Gather every line from the entries below that includes "Save".

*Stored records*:
|---|

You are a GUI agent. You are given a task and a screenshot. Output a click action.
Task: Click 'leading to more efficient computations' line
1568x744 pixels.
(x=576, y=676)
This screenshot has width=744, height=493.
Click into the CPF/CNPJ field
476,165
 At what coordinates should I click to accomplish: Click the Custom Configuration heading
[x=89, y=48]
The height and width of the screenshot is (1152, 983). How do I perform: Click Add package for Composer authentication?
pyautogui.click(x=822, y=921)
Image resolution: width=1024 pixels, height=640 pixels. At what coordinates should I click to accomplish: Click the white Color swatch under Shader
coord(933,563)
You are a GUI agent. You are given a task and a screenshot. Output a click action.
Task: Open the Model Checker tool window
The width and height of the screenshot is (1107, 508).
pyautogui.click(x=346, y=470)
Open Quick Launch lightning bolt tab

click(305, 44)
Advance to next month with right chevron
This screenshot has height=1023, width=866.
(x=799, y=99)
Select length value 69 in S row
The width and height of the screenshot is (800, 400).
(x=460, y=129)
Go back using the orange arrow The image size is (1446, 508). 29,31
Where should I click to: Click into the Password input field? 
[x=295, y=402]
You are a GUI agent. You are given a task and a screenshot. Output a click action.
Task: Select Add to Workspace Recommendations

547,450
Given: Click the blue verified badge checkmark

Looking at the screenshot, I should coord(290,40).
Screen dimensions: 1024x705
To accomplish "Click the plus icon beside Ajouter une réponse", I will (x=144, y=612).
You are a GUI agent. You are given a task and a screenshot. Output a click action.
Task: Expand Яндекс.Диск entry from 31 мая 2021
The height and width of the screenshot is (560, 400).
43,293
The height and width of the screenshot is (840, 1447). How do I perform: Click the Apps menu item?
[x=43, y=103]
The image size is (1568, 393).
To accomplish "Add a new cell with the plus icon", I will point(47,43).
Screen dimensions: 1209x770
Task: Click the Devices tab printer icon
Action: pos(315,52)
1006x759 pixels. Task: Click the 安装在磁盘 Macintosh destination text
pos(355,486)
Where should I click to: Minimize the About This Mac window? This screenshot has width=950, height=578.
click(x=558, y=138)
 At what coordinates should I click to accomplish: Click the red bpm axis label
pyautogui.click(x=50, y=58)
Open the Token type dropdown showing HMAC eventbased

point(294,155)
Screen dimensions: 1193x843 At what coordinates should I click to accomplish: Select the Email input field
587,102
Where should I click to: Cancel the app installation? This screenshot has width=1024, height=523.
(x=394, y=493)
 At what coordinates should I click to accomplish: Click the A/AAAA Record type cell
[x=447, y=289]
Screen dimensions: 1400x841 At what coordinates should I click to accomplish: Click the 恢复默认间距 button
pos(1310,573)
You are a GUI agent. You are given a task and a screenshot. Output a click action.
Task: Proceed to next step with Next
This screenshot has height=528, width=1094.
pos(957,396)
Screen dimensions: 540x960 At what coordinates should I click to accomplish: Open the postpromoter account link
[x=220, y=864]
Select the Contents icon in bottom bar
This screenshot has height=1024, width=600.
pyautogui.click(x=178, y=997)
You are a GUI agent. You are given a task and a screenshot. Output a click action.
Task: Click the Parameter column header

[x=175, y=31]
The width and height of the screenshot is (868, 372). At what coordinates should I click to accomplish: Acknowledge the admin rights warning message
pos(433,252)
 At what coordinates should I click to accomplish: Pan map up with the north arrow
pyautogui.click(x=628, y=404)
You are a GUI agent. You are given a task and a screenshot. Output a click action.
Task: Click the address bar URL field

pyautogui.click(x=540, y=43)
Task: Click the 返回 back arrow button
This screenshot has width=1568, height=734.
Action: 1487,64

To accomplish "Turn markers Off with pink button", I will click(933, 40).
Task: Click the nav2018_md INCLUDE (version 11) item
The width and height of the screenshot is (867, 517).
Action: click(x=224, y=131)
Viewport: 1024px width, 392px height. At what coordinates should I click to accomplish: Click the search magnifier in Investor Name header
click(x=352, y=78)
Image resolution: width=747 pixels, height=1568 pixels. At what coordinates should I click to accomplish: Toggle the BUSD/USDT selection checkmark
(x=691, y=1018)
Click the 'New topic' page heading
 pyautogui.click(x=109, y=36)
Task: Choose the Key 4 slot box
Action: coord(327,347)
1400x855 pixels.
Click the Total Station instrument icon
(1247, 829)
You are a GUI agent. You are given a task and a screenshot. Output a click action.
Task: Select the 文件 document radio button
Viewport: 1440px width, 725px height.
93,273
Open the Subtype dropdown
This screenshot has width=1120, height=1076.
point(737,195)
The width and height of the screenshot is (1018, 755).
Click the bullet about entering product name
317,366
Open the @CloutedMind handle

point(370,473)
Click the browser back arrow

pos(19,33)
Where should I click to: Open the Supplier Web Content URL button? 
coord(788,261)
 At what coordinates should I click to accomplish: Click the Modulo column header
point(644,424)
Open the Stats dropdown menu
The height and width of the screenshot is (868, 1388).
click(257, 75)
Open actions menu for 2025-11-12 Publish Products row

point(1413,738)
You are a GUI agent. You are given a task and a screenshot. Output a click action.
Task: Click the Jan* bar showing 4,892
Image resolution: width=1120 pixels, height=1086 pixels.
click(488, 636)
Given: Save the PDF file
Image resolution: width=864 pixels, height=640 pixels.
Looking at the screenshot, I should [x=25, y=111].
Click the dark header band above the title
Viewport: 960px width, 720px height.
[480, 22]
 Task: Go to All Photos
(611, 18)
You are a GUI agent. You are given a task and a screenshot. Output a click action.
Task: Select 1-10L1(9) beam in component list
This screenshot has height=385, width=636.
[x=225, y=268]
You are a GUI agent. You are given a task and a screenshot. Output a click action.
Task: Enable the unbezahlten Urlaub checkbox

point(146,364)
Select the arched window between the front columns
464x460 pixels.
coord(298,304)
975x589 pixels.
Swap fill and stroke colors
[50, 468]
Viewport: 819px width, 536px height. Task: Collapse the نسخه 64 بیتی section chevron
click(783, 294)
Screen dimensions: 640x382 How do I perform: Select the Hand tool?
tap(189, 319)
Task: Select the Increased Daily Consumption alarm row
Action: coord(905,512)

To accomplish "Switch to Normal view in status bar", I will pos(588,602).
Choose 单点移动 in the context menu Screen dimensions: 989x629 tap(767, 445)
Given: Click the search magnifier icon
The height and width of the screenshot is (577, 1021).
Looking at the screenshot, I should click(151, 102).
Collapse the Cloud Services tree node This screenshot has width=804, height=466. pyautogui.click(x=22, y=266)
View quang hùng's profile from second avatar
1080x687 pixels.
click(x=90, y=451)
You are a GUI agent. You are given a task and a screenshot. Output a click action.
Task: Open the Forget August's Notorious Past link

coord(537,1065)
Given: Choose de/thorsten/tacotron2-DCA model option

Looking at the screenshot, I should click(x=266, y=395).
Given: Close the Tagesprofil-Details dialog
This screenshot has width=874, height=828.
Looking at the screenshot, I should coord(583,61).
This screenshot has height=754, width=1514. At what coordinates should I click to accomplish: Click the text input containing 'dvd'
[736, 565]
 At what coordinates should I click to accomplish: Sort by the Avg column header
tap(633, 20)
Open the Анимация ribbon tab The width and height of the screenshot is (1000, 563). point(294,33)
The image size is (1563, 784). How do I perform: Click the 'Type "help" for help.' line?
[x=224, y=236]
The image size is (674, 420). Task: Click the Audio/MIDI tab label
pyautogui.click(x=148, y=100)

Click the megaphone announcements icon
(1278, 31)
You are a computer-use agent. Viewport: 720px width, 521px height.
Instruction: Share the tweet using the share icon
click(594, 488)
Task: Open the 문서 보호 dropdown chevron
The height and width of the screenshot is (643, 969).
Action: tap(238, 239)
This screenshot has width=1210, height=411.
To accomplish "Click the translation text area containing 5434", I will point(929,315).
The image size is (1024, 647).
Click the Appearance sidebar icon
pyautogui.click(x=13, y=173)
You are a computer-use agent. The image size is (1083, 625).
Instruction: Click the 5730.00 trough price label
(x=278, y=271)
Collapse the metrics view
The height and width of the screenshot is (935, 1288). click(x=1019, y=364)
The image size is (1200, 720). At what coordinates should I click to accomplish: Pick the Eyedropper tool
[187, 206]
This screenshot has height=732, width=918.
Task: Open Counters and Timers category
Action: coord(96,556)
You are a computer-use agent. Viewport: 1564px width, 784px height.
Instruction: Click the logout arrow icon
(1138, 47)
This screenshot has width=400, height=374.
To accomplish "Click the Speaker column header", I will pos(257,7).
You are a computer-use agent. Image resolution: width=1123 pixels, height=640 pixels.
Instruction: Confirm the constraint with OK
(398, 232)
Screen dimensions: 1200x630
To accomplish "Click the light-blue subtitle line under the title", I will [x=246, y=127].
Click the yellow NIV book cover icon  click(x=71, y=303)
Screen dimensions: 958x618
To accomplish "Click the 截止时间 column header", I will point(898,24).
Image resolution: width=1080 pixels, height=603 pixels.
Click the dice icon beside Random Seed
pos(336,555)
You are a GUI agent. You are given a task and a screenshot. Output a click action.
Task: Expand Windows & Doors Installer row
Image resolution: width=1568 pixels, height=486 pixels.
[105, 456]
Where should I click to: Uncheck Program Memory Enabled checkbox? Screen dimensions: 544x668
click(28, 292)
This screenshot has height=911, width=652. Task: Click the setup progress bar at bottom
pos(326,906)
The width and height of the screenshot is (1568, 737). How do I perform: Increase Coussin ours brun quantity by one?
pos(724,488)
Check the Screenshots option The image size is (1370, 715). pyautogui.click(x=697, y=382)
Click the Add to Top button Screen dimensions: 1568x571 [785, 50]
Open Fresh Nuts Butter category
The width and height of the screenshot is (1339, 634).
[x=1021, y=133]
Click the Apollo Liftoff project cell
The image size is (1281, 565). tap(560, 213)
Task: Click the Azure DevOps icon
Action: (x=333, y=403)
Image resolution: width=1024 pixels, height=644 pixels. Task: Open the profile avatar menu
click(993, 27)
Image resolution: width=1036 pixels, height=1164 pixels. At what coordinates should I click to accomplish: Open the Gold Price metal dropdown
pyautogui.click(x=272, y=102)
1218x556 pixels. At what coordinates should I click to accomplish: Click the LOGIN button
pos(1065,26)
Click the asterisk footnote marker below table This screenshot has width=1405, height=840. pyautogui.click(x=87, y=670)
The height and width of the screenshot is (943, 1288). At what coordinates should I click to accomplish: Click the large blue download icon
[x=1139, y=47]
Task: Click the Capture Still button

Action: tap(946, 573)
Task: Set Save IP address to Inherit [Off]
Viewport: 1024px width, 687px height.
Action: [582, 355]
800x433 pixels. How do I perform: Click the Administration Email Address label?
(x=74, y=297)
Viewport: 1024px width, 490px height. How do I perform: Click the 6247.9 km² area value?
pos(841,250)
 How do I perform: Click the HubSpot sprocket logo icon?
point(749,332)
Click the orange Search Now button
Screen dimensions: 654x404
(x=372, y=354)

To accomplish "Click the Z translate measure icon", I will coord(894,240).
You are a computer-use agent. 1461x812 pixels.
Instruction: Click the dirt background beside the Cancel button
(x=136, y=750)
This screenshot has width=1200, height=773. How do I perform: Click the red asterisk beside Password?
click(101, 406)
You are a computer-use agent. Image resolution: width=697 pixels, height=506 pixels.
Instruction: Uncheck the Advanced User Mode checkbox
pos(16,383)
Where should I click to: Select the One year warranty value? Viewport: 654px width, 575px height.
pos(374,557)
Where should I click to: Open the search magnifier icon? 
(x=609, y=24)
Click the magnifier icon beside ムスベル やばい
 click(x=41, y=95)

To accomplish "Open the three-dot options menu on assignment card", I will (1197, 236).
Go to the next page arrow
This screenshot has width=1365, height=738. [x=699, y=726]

|---|

*Result of the exercise*:
Given: Save the PDF file
Task: Set Save IP address to Inherit [Off]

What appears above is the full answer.